Passéisme moral effrayant. Amis progressistes de tous les sexes, adultérez en conscience et de bonne foi afin de changer la loi — tout comme certaines ont affiché leurs avortements anciens, réels ou prétendus, afin de peser sur le législateur. Adultère, grande cause nationale, tel doit être le leitmotiv des vrais partisans de la Théorie du Camembert !

La fidélité en tant que contrainte sociale fut instaurée en des temps où la durée de vie d’un couple n’avait rien à voir avec ce qu’elle est aujourd’hui. Mais on sait que pour les croyants, hier, c’est aujourd’hui et demain, et que la loi de Dieu est « incréée » — ah, les imbéciles !
Quels sont les faits ? Au XVIIe siècle, un mariage durait en moyenne 7 ans : au bout de ce délai, l’un des deux époux avait disparu. Soit la femme, morte en couches, soit le mari, succombant naturellement à la différence d’âge. Sans compter les épidémies, les famines, les guerres et les duels. On pouvait alors ne pas penser urgente la constitution légale du divorce, et même condamner l’adultère, dans la mesure où la reproduction et la transmission de l’héritage étaient strictement subordonnées à la monogamie et à la fidélité de l’épouse. Loi barbare en soi, mais que les circonstances à la rigueur expliquaient. Et 7 ans, cela donne le temps d’espérer — que l’autre meure, en particulier. Calculez la durée du mariage de Mlle de Nevers et du Prince de Clèves. Juste le temps de voir apparaître le tiers inclus, si je puis dire — le duc de Nemours. Un an peut-être.

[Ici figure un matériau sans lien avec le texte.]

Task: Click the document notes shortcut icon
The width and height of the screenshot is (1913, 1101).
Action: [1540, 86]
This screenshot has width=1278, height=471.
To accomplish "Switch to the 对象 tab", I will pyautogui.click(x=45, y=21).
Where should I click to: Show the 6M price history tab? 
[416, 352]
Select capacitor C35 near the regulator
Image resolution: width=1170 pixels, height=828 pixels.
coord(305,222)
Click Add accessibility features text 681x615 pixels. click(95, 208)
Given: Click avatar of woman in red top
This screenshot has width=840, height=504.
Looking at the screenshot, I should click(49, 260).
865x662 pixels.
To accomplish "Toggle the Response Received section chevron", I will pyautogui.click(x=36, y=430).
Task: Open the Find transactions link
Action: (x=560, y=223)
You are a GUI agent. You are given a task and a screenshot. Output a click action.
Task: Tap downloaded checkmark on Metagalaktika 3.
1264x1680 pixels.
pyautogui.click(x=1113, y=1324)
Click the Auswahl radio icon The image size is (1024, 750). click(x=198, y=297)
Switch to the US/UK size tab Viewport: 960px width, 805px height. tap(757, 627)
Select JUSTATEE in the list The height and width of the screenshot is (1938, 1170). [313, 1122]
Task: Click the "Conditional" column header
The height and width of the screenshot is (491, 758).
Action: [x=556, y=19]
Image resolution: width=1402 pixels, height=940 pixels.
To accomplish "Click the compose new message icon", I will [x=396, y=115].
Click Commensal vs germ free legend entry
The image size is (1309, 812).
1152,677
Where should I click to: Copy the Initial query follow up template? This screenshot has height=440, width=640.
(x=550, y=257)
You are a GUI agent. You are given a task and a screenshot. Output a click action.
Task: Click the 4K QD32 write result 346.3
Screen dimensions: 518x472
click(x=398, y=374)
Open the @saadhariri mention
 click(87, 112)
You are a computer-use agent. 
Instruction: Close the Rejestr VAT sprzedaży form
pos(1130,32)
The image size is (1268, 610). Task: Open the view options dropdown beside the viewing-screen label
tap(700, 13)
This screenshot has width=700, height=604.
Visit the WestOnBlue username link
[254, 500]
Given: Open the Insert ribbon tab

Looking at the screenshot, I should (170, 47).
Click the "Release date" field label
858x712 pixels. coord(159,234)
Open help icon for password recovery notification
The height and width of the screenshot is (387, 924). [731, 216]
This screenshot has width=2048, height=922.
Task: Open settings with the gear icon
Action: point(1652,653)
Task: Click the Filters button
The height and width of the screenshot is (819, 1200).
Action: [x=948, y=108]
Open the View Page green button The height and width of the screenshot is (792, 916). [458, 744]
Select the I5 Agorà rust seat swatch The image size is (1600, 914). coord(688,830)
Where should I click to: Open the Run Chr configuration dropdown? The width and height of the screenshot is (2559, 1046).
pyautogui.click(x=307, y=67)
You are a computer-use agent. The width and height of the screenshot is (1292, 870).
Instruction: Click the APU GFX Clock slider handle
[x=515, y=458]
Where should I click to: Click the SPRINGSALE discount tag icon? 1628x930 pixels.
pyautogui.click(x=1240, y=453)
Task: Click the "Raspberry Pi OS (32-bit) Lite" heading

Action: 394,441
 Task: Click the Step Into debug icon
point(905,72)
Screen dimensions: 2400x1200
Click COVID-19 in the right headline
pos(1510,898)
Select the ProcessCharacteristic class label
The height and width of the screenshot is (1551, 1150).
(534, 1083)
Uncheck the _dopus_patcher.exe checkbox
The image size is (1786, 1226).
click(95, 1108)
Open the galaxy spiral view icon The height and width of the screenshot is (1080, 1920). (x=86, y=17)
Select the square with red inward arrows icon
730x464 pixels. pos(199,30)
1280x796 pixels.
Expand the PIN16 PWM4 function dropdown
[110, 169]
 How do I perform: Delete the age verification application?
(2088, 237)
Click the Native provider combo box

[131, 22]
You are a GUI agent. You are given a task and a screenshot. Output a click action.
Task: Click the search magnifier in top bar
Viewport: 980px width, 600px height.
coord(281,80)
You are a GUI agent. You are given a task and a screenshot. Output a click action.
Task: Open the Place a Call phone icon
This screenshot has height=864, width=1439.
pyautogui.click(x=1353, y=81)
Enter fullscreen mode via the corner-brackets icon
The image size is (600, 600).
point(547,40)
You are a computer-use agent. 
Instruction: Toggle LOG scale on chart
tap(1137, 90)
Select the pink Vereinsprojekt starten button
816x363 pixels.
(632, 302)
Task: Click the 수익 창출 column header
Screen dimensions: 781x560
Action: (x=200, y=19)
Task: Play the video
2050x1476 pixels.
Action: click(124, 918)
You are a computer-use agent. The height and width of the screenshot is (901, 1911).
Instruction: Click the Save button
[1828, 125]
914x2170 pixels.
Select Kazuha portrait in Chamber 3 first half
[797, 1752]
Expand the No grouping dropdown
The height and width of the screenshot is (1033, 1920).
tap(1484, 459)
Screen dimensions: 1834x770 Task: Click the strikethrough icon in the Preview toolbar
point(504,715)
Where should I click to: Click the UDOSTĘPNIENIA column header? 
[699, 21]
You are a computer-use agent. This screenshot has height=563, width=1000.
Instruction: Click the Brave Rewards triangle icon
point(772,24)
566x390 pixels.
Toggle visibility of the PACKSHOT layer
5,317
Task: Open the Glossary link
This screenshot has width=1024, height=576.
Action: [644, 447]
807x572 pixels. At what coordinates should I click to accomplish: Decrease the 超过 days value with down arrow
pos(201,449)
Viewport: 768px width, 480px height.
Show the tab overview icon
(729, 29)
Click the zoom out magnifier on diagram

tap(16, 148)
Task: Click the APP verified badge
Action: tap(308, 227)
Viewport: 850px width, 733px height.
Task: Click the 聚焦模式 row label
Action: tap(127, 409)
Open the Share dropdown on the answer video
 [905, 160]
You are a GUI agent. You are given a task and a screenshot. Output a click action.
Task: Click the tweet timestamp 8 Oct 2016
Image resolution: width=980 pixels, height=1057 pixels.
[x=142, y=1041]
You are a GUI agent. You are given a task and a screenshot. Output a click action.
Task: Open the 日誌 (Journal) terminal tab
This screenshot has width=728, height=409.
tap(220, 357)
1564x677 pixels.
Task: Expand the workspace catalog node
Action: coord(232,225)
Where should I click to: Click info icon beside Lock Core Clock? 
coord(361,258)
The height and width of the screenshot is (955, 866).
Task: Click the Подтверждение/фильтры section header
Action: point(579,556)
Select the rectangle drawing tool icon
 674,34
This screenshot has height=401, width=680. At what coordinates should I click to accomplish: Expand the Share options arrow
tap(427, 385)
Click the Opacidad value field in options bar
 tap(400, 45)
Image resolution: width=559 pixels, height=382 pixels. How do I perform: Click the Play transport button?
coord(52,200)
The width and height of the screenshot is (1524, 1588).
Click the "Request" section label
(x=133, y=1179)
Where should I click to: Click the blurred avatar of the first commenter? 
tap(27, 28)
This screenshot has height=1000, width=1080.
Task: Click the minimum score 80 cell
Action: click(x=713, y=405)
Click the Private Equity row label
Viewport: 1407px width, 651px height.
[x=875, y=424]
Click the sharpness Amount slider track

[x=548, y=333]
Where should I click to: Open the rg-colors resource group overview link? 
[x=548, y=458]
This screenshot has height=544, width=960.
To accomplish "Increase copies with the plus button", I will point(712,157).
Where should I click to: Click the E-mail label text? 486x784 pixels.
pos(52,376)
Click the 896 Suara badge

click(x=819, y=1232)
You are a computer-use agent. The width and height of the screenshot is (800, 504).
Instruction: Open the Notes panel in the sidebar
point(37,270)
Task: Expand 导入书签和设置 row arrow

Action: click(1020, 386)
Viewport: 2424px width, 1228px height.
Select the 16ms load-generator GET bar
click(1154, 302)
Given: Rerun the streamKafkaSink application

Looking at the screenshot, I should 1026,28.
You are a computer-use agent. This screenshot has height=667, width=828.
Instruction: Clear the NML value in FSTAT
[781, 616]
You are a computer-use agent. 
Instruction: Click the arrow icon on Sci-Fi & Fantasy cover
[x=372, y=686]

Quand la Révolution française, en 1792, institua le divorce (avant que Napoléon, pour les raisons natalistes et guerrières que nous connaissons, ne revienne en 1804 sur cette avancée fondamentale, tout en gardant le « consentement mutuel », qui lui était indispensable pour se séparer de Joséphine), un couple durait plus de 20 ans, tant la mortalité avait déjà reculé. La loi Bonald, en 1816, supprima toute possibilité : c’est à cela que l’on reconnaît les régimes destinés à mourir. Ils ne ménagent aucune respiration, aucune soupape. Les derniers Bourbons ne firent pas long feu. La Révolution de Juillet 1830 est peut-être sortie tout autant de ces limitations idiotes que des lois scélérates sur la Presse.
Quand la Troisième République consentit enfin en 1884 à ce que la loi reconnaisse les séparations entre époux, un couple durait en moyenne 35 ans : en cas d’erreur initiale, cela constituait une sanction effroyable. 35 ans de prison conjugale ! Les malheureux mariés agrémentaient donc largement leur pénitence d’en-cas physico-sentimentaux. Les hommes particulièrement : les lois du Code Napoléon sur l’adultère condamnaient en effet l’épouse infidèle à une lourde peine de prison, quel que soit le cas de figure, et le mari volage à une petite amende, et encore à condition qu’il ait commis l’adultère sous le toit conjugal. Souci de la transmission patrimoniale, des filiations sûres et des héritages bien compris. Disparité insupportable, qui disparut peu à peu des jugements, et de la loi de 1975.
L’adultère s’en portait-il plus mal ? Au XVIIIe, dans la bonne société, Monsieur et Madame avaient chacun leur étage dans l’hôtel particulier, et étaient libres de recevoir qui ils désiraient. C’est à peine si certains maris prenaient la peine de visiter leur femme une fois par mois, « pour éviter les commérages » en cas de grossesse visible. Le plaisir était la grande règle de la bonne société de la Régence et du règne de Louis XV. De tout temps le peuple a été si aliéné qu’il a longtemps porté seul le poids de la morale officielle. Que ce soit celle de l’Eglise ou celle des puritains de gauche. Il faut lire les articles de l’Humanité quand au milieu des années 1950, Dominique Aury / Pauline Réage sortit Histoire d’O. « Débauche bourgeoise », « mœurs décadentes », les prolos officiels du PC avaient la dent dure contre le plaisir bourgeois. Tant pis pour eux. J’imagine le rire sardonique de Roger Vailland, qui arrivait en retard aux réunions de cellule parce que, expliquait-il, il n’en finissait pas de fouetter une prostituée — un divertissement qui renforçait chaque fois son amour pour son épouse, Elisabeth…
Comme quoi le Camembert permet d’être communiste, dandy, entiché de mœurs XVIIIe siècle (Vailland a adapté les Liaisons pour Vadim), accessoirement drogué, surréaliste par la bande et alcoolique professionnel.
Des données contradictoires mais compatibles dans un seul et même homme, pourvu qu’il prête attention aux tranches fines de ses désirs…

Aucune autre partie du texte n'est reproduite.